EXERCISE DETAILS: Copy out every line of the data below word for word, changing nothing.

MATERIAL FOR THIS EXERCISE:
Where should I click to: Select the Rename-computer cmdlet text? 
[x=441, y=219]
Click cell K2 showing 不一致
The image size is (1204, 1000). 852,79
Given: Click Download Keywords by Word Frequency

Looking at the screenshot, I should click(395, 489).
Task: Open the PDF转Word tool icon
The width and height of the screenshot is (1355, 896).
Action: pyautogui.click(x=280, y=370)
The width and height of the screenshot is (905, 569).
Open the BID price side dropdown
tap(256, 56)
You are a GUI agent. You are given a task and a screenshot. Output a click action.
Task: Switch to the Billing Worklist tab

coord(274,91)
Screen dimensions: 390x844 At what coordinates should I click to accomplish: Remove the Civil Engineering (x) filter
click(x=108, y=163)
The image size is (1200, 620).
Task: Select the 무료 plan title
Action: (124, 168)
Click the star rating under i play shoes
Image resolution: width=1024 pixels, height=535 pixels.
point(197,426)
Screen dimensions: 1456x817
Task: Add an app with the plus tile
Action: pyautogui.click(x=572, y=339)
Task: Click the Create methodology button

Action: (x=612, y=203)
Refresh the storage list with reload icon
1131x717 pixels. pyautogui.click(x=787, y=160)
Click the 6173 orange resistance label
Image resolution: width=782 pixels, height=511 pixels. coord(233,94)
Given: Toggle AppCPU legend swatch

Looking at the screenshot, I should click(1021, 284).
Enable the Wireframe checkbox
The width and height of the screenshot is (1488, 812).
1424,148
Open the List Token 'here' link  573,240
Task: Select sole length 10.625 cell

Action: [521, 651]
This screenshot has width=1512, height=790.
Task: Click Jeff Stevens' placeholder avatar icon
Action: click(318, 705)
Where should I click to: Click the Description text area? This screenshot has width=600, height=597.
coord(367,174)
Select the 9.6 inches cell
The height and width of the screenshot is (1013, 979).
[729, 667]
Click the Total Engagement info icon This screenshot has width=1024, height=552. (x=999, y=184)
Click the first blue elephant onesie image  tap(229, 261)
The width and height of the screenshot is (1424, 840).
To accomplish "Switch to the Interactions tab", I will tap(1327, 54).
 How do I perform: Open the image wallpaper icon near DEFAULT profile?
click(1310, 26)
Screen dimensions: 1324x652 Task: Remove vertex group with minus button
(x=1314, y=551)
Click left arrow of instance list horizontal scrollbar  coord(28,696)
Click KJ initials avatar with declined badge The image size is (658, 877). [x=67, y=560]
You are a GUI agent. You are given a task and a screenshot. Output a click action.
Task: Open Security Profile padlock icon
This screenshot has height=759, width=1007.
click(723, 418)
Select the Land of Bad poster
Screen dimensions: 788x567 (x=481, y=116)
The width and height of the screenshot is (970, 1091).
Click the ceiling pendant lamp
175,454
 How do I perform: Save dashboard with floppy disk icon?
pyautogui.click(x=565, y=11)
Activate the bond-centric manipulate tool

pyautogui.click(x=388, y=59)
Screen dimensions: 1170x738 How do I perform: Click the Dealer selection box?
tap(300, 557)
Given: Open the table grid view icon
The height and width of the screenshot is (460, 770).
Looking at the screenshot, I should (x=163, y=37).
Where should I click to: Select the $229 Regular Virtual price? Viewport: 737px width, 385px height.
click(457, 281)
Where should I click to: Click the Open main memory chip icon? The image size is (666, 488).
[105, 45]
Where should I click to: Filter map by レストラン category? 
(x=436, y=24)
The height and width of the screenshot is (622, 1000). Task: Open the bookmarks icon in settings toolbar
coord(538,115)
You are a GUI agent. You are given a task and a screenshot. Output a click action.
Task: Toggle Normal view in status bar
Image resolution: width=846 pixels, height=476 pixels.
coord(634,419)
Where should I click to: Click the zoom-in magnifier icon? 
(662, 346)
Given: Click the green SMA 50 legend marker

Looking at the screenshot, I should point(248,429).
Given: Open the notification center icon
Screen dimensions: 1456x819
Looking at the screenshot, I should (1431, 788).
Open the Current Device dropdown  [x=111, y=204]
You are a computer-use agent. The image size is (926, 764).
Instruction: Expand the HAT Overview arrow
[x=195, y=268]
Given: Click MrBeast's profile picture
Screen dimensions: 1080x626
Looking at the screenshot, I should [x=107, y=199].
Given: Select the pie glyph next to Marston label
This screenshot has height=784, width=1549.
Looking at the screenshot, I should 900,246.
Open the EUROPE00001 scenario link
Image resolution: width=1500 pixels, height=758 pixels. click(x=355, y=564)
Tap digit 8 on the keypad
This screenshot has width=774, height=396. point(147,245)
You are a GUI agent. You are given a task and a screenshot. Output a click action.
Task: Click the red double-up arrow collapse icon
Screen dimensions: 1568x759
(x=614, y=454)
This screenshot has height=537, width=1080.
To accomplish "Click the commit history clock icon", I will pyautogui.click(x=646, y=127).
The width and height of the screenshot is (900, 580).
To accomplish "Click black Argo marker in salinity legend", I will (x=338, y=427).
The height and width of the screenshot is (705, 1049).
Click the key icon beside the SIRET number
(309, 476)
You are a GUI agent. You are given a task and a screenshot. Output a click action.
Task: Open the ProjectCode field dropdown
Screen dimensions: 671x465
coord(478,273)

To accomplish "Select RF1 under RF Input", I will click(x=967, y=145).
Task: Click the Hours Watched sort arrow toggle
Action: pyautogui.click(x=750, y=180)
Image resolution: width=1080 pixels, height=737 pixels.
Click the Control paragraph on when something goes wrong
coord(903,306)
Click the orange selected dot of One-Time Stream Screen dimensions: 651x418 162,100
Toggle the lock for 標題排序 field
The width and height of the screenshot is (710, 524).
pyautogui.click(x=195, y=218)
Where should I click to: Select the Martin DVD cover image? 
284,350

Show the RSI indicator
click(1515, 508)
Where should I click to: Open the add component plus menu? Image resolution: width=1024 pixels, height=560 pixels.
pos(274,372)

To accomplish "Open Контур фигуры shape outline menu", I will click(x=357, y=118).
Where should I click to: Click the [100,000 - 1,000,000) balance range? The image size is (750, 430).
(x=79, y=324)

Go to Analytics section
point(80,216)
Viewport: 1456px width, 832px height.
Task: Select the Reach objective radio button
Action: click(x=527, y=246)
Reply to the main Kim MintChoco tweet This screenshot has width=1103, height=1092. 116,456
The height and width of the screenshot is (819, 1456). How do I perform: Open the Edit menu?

THE COMPLETED TASK:
Where should I click to: Select the Rename-computer cmdlet text? 
[x=441, y=219]
Click cell K2 showing 不一致
The image size is (1204, 1000). 852,79
Given: Click Download Keywords by Word Frequency

Looking at the screenshot, I should click(395, 489).
Task: Open the PDF转Word tool icon
The width and height of the screenshot is (1355, 896).
Action: pyautogui.click(x=280, y=370)
The width and height of the screenshot is (905, 569).
Open the BID price side dropdown
tap(256, 56)
You are a GUI agent. You are given a task and a screenshot. Output a click action.
Task: Switch to the Billing Worklist tab

coord(274,91)
Screen dimensions: 390x844 At what coordinates should I click to accomplish: Remove the Civil Engineering (x) filter
click(x=108, y=163)
The image size is (1200, 620).
Task: Select the 무료 plan title
Action: (124, 168)
Click the star rating under i play shoes
Image resolution: width=1024 pixels, height=535 pixels.
point(197,426)
Screen dimensions: 1456x817
Task: Add an app with the plus tile
Action: pyautogui.click(x=572, y=339)
Task: Click the Create methodology button

Action: (x=612, y=203)
Refresh the storage list with reload icon
1131x717 pixels. pyautogui.click(x=787, y=160)
Click the 6173 orange resistance label
Image resolution: width=782 pixels, height=511 pixels. coord(233,94)
Given: Toggle AppCPU legend swatch

Looking at the screenshot, I should click(1021, 284).
Enable the Wireframe checkbox
The width and height of the screenshot is (1488, 812).
1424,148
Open the List Token 'here' link  573,240
Task: Select sole length 10.625 cell

Action: [521, 651]
This screenshot has width=1512, height=790.
Task: Click Jeff Stevens' placeholder avatar icon
Action: click(318, 705)
Where should I click to: Click the Description text area? This screenshot has width=600, height=597.
coord(367,174)
Select the 9.6 inches cell
The height and width of the screenshot is (1013, 979).
[729, 667]
Click the Total Engagement info icon This screenshot has width=1024, height=552. (x=999, y=184)
Click the first blue elephant onesie image  tap(229, 261)
The width and height of the screenshot is (1424, 840).
To accomplish "Switch to the Interactions tab", I will tap(1327, 54).
 How do I perform: Open the image wallpaper icon near DEFAULT profile?
click(1310, 26)
Screen dimensions: 1324x652 Task: Remove vertex group with minus button
(x=1314, y=551)
Click left arrow of instance list horizontal scrollbar  coord(28,696)
Click KJ initials avatar with declined badge The image size is (658, 877). [x=67, y=560]
You are a GUI agent. You are given a task and a screenshot. Output a click action.
Task: Open Security Profile padlock icon
This screenshot has height=759, width=1007.
click(723, 418)
Select the Land of Bad poster
Screen dimensions: 788x567 (x=481, y=116)
The width and height of the screenshot is (970, 1091).
Click the ceiling pendant lamp
175,454
 How do I perform: Save dashboard with floppy disk icon?
pyautogui.click(x=565, y=11)
Activate the bond-centric manipulate tool

pyautogui.click(x=388, y=59)
Screen dimensions: 1170x738 How do I perform: Click the Dealer selection box?
tap(300, 557)
Given: Open the table grid view icon
The height and width of the screenshot is (460, 770).
Looking at the screenshot, I should (x=163, y=37).
Where should I click to: Select the $229 Regular Virtual price? Viewport: 737px width, 385px height.
click(457, 281)
Where should I click to: Click the Open main memory chip icon? The image size is (666, 488).
[105, 45]
Where should I click to: Filter map by レストラン category? 
(x=436, y=24)
The height and width of the screenshot is (622, 1000). Task: Open the bookmarks icon in settings toolbar
coord(538,115)
You are a GUI agent. You are given a task and a screenshot. Output a click action.
Task: Toggle Normal view in status bar
Image resolution: width=846 pixels, height=476 pixels.
coord(634,419)
Where should I click to: Click the zoom-in magnifier icon? 
(662, 346)
Given: Click the green SMA 50 legend marker

Looking at the screenshot, I should point(248,429).
Given: Open the notification center icon
Screen dimensions: 1456x819
Looking at the screenshot, I should (1431, 788).
Open the Current Device dropdown  [x=111, y=204]
You are a computer-use agent. The image size is (926, 764).
Instruction: Expand the HAT Overview arrow
[x=195, y=268]
Given: Click MrBeast's profile picture
Screen dimensions: 1080x626
Looking at the screenshot, I should [x=107, y=199].
Given: Select the pie glyph next to Marston label
This screenshot has height=784, width=1549.
Looking at the screenshot, I should 900,246.
Open the EUROPE00001 scenario link
Image resolution: width=1500 pixels, height=758 pixels. click(x=355, y=564)
Tap digit 8 on the keypad
This screenshot has width=774, height=396. point(147,245)
You are a GUI agent. You are given a task and a screenshot. Output a click action.
Task: Click the red double-up arrow collapse icon
Screen dimensions: 1568x759
(x=614, y=454)
This screenshot has height=537, width=1080.
To accomplish "Click the commit history clock icon", I will pyautogui.click(x=646, y=127).
The width and height of the screenshot is (900, 580).
To accomplish "Click black Argo marker in salinity legend", I will (x=338, y=427).
The height and width of the screenshot is (705, 1049).
Click the key icon beside the SIRET number
(309, 476)
You are a GUI agent. You are given a task and a screenshot. Output a click action.
Task: Open the ProjectCode field dropdown
Screen dimensions: 671x465
coord(478,273)

To accomplish "Select RF1 under RF Input", I will click(x=967, y=145).
Task: Click the Hours Watched sort arrow toggle
Action: pyautogui.click(x=750, y=180)
Image resolution: width=1080 pixels, height=737 pixels.
Click the Control paragraph on when something goes wrong
coord(903,306)
Click the orange selected dot of One-Time Stream Screen dimensions: 651x418 162,100
Toggle the lock for 標題排序 field
The width and height of the screenshot is (710, 524).
pyautogui.click(x=195, y=218)
Where should I click to: Select the Martin DVD cover image? 
284,350

Show the RSI indicator
click(1515, 508)
Where should I click to: Open the add component plus menu? Image resolution: width=1024 pixels, height=560 pixels.
pos(274,372)

To accomplish "Open Контур фигуры shape outline menu", I will click(x=357, y=118).
Where should I click to: Click the [100,000 - 1,000,000) balance range? The image size is (750, 430).
(x=79, y=324)

Go to Analytics section
point(80,216)
Viewport: 1456px width, 832px height.
Task: Select the Reach objective radio button
Action: click(x=527, y=246)
Reply to the main Kim MintChoco tweet This screenshot has width=1103, height=1092. 116,456
The height and width of the screenshot is (819, 1456). How do I perform: Open the Edit menu?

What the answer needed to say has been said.